Most of the wind and rain is on the north side of the storm, Aydlett said.
Guam was placed under a tropical storm warning at 11 a.m., however, no adjustments have been made to the island’s condition of readiness.
The Department of Public Works is coordinating with mayors to position equipment in areas where flooding is common, Offices of Homeland Security and Civil Defense spokeswoman Jenna Blas said during a noon media briefing Thursday.
The system is forecast to intensify through Saturday, becoming a tropical storm later this afternoon or tonight.
Forecasters warn that excessive rainfall will cause localized flooding in low-lying and poor drainage areas, and rapidly rising streams and rivers. Emergency officials advise residents to check storm drains to make sure they are not clogged.

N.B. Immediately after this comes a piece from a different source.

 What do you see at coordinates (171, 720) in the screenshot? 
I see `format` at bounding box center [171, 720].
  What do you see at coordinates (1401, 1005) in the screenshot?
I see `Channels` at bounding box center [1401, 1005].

- Locate or prepare your emergency preparedness kits for your household; stock up on non-perishable food items and water for your household, flashlights, first-aid kits, batteries, matches or lighters, portable stove, toiletries, etc. Visit https://www.ready.gov/build-a-kit for more information on what to include in your supplies list.
- Secure important documents such as birth certificates, tax papers and insurance documents and keep copies in a water-proof bag.
- Clear loose debris around your yard and store any items that may become airborne with heavy winds, before inclement weather arrives.
- Gas your vehicles and get fuel for your generators now while the weather is clear.
- Get ready to take action if flood advisories are issued. Do not camp, park, or hike along streams, rivers, and creeks, especially during heavy rainfall. These areas can flood quickly and with little warning.
A flash flood watch is in effect for the Marianas through Friday afternoon. Heavy showers and thunderstorms associated with the tropical depression are expected.
A high risk of rip currents is in effect for the Marianas through Friday afternoon. Dangerous rip currents are expected along east-facing reefs of the Marianas. Inexperienced swimmers should remain out of the water due to dangerous surf conditions.
A small craft advisory is in effect for the coastal waters of the Marianas through midnight Thursday. East winds of 15 to 25 knots with gusts up to 30 knots and seas of 6 to 9 feet are expected. Conditions will be hazardous to small craft. Inexperienced mariners, especially those operating smaller vessels, should avoid navigating in hazardous conditions.